Athene also had agreed to voluntarily increase policy reserves by an additional $150 million. The company will also submit to a capital management agreement for capital and surplus requirements.
Also, all non-variable deferred annuities containing guaranteed minimum death benefits or withdrawal benefits issued by Aviva beginning Jan, 1. 2014, must meet the stricter reserving standards of Actuarial Guideline 33.
Going forward, all domestic companies now must comply with AG 33 for their non-variable annuities containing these features as Commissioner Nick Gerhart has written, “any company applying for the use of Actuarial Guideline 43 for these products will not have their application approved for the foreseeable future.”
Aviva, as well as others, have been using AG 43. As reported by the Des Moines Register, AG 33 is stricter and requires insurers to set their reserves for the worst-case scenario, while AG 43 is described as “less demanding and allows more money to be diverted from reserves to other uses, while requiring more capital,” according to the report.
The NAIC confirmed some insurers’ use of AG 43 for indexed products, stating AG 43 is “more principle-based” and AG 33 is more formula-based. The NAIC’s long-term plan is to develop principle-based valuation standards for non-variable annuities. The goal is to develop a new section of the Valuation Manual that will supersede AG 33 for non-variable annuities issued after its adoption.

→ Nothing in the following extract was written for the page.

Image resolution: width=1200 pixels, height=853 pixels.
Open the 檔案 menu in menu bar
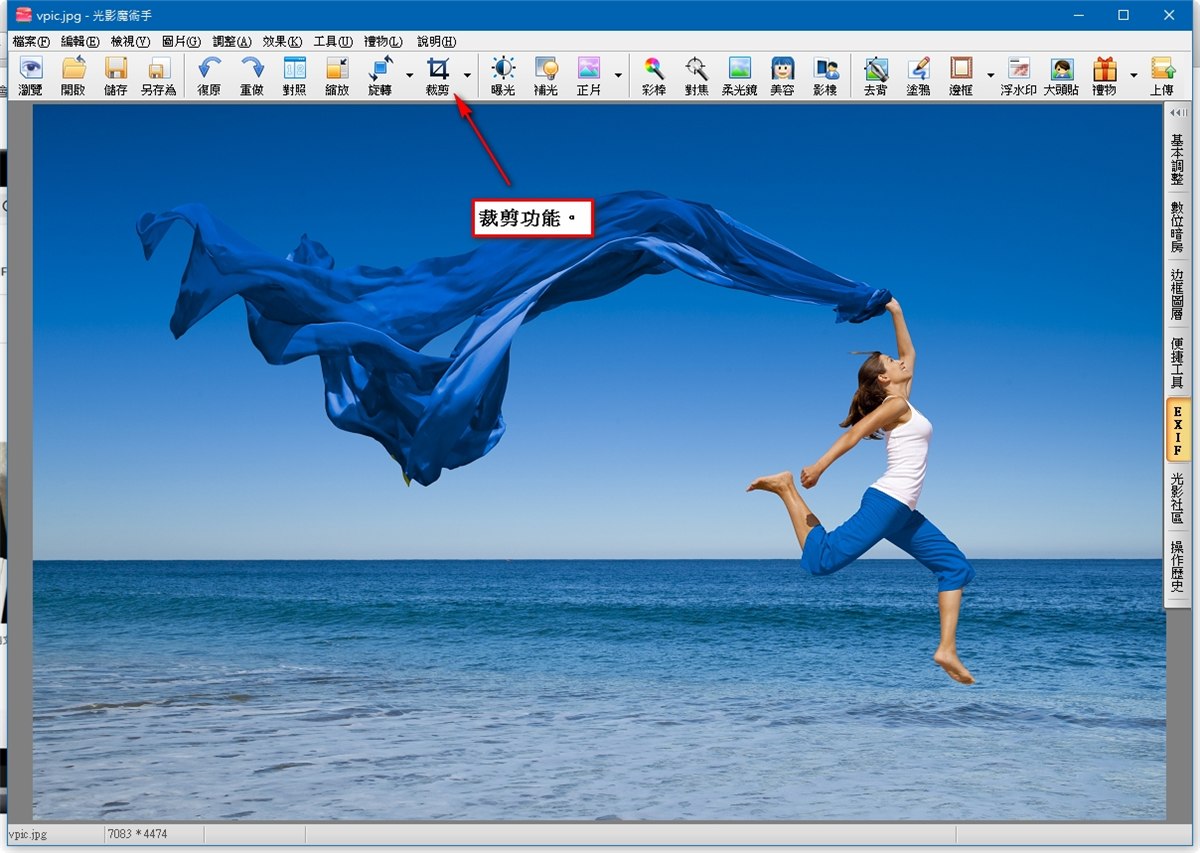tap(31, 41)
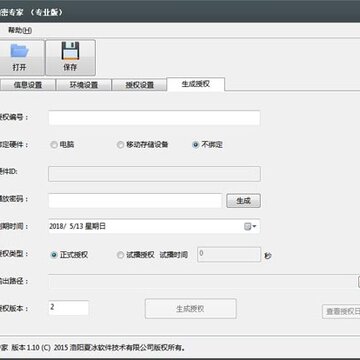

According to Iowa First Deputy Commissioner Jim Mumford, this will be true for domestic companies, but the division has not talked yet with non-domiciled insurers such as Security Benefit Life in Kansas, (a Guggenheim Partners company) Mumford said.
Guggenheim’s Mark Walter led a group of investors including Magic Johnson, the pro basketball Hall of Famer, and Stan Kasten, the team’s president and CEO, in a purchase of the Los Angeles Dodgers. The new owner is listed as Guggenheim Baseball in an over-$2 billion deal that many news reports suggested was an inflated price considering the team’s estimated value.
Fox News reported the deal left many people “scratching their heads” and it did not go unnoticed in insurance circles, too, as detailed in an April 2012 article by Andrew Ross Sorkin for the New York Times. Walter was quoted in the NY Times earlier as stating, “I don’t want to realize a return on investment on buying the Dodgers. I want to have a multigenerational relationship that changes my life, Magic’s life, Magic’s grandchildren’s lives and all of our lives.” Guggenheim and its affiliate declined questions and an interview about the deal and Security Benefit’s role. The NY Times reported insurance money was used in the deal.
The Iowa Insurance Division and the commissioner have decided they “wanted to have stronger reserves in the company,” Mumford said, describing why regulators asked Aviva to go back to AG 33.